• _Task requirements_
Your reply should be the full listing, copied exactly.

• _Excerpted records_
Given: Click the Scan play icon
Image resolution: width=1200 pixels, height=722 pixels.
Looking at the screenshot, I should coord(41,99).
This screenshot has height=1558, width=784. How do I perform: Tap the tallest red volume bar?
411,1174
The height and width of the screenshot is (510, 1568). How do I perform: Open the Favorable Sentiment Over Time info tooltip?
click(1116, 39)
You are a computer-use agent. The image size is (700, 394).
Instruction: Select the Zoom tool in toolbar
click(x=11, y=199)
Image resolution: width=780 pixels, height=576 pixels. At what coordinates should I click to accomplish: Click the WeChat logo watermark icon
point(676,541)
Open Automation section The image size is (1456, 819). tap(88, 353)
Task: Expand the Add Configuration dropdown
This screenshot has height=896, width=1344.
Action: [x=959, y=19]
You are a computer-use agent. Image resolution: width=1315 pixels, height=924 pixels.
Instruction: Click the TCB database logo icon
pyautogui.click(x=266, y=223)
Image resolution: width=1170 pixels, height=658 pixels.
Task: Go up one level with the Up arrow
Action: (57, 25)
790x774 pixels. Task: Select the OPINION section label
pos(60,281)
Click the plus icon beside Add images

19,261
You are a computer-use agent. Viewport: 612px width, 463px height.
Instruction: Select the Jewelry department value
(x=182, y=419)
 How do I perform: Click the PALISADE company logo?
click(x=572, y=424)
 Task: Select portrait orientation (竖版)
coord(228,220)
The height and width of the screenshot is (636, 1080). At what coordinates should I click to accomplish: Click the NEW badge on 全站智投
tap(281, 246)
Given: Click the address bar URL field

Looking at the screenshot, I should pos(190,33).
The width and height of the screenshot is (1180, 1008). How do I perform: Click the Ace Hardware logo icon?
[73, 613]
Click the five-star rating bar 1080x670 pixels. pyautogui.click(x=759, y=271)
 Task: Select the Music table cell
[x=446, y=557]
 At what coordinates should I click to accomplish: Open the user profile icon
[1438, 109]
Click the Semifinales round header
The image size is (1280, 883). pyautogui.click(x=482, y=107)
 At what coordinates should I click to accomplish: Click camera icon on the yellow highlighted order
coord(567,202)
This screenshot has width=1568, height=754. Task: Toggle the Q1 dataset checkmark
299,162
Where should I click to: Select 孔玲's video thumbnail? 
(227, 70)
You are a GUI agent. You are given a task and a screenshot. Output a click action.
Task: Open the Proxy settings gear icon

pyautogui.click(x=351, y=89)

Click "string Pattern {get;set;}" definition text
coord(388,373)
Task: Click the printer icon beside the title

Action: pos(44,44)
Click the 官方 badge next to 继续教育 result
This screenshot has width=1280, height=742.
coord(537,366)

• _Exercise solution_
Given: Click the Scan play icon
Image resolution: width=1200 pixels, height=722 pixels.
Looking at the screenshot, I should coord(41,99).
This screenshot has height=1558, width=784. How do I perform: Tap the tallest red volume bar?
411,1174
The height and width of the screenshot is (510, 1568). How do I perform: Open the Favorable Sentiment Over Time info tooltip?
click(1116, 39)
You are a computer-use agent. The image size is (700, 394).
Instruction: Select the Zoom tool in toolbar
click(x=11, y=199)
Image resolution: width=780 pixels, height=576 pixels. At what coordinates should I click to accomplish: Click the WeChat logo watermark icon
point(676,541)
Open Automation section The image size is (1456, 819). tap(88, 353)
Task: Expand the Add Configuration dropdown
This screenshot has height=896, width=1344.
Action: [x=959, y=19]
You are a computer-use agent. Image resolution: width=1315 pixels, height=924 pixels.
Instruction: Click the TCB database logo icon
pyautogui.click(x=266, y=223)
Image resolution: width=1170 pixels, height=658 pixels.
Task: Go up one level with the Up arrow
Action: (57, 25)
790x774 pixels. Task: Select the OPINION section label
pos(60,281)
Click the plus icon beside Add images

19,261
You are a computer-use agent. Viewport: 612px width, 463px height.
Instruction: Select the Jewelry department value
(x=182, y=419)
 How do I perform: Click the PALISADE company logo?
click(x=572, y=424)
 Task: Select portrait orientation (竖版)
coord(228,220)
The height and width of the screenshot is (636, 1080). At what coordinates should I click to accomplish: Click the NEW badge on 全站智投
tap(281, 246)
Given: Click the address bar URL field

Looking at the screenshot, I should pos(190,33).
The width and height of the screenshot is (1180, 1008). How do I perform: Click the Ace Hardware logo icon?
[73, 613]
Click the five-star rating bar 1080x670 pixels. pyautogui.click(x=759, y=271)
 Task: Select the Music table cell
[x=446, y=557]
 At what coordinates should I click to accomplish: Open the user profile icon
[1438, 109]
Click the Semifinales round header
The image size is (1280, 883). pyautogui.click(x=482, y=107)
 At what coordinates should I click to accomplish: Click camera icon on the yellow highlighted order
coord(567,202)
This screenshot has width=1568, height=754. Task: Toggle the Q1 dataset checkmark
299,162
Where should I click to: Select 孔玲's video thumbnail? 
(227, 70)
You are a GUI agent. You are given a task and a screenshot. Output a click action.
Task: Open the Proxy settings gear icon

pyautogui.click(x=351, y=89)

Click "string Pattern {get;set;}" definition text
coord(388,373)
Task: Click the printer icon beside the title

Action: pos(44,44)
Click the 官方 badge next to 继续教育 result
This screenshot has width=1280, height=742.
coord(537,366)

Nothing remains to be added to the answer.